The new Road House, then, is mostly a movie about Gyllenhaal, once again playing a famous bouncer named Dalton, taking his shirt off and beating the crap out of other dudes while saving a bar—now based in the Florida Keys—from a rapacious local businessman (Billy Magnussen) and his army of thugs. It's amusing at times, with Gyllenhaal playing Dalton as laconic and understated, in contrast to the outsize shenanigans of the baddies around him. The movie's best moments are its weirdest—odd one-liners, an offbeat henchman, a not-quite-random attack by a crocodile. 
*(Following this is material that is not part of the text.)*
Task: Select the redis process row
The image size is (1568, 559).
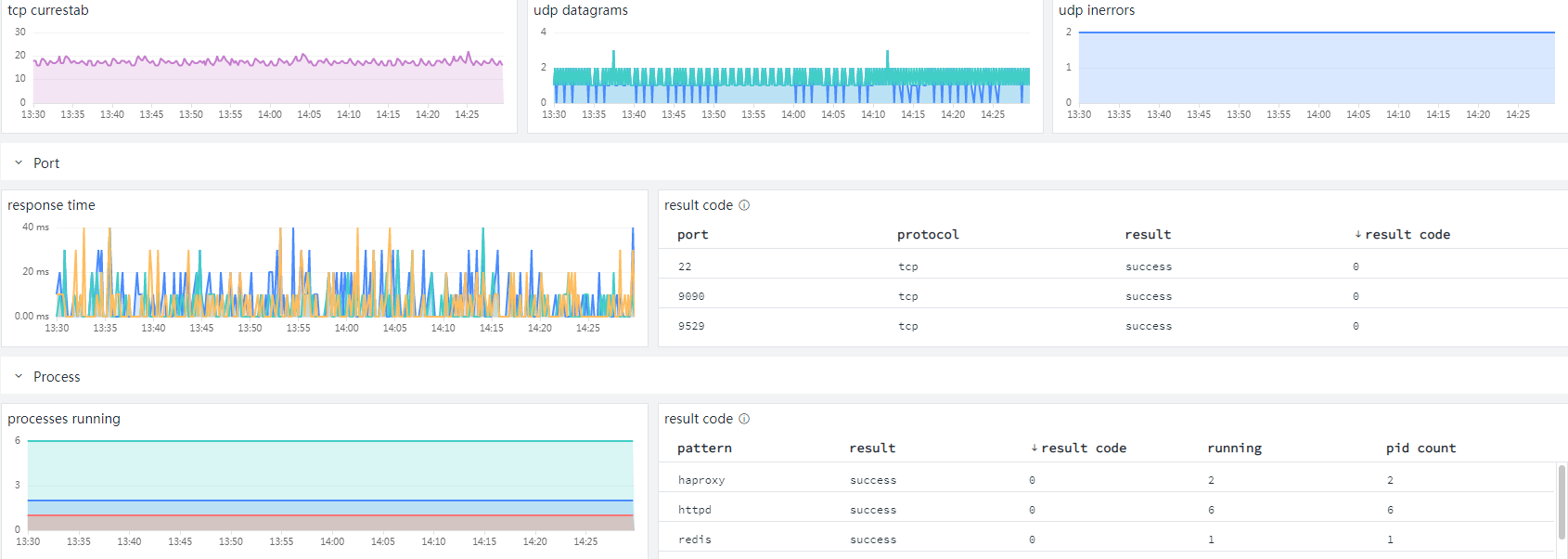Action: (1108, 540)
But the CG-assisted fight scenes are too slick, with whip pan, digitally stitched-together photography that doesn't show off the performers' physicality. That's a shame, since the movie has also given Dalton a new backstory as a UFC fighter, and cast UFC fighter Conor McGregor as the scenery-chewing tough guy Knox. Aside from the crocodile gag, the Florida setting is under-utilized, and the oddball characters at the bar don't make much of an impact. The movie feels stuck in the no-man's-land between quality blockbuster filmmaking and trashy direct-to-streaming action. It's perfunctory, and I can't imagine watching it again even once, much less over and over as a late-night indulgence. 

The new Road House is not a bad movie, exactly, but it's not a particularly good one either—and, rather disappointingly given its heritage, it's certainly not so bad it's good.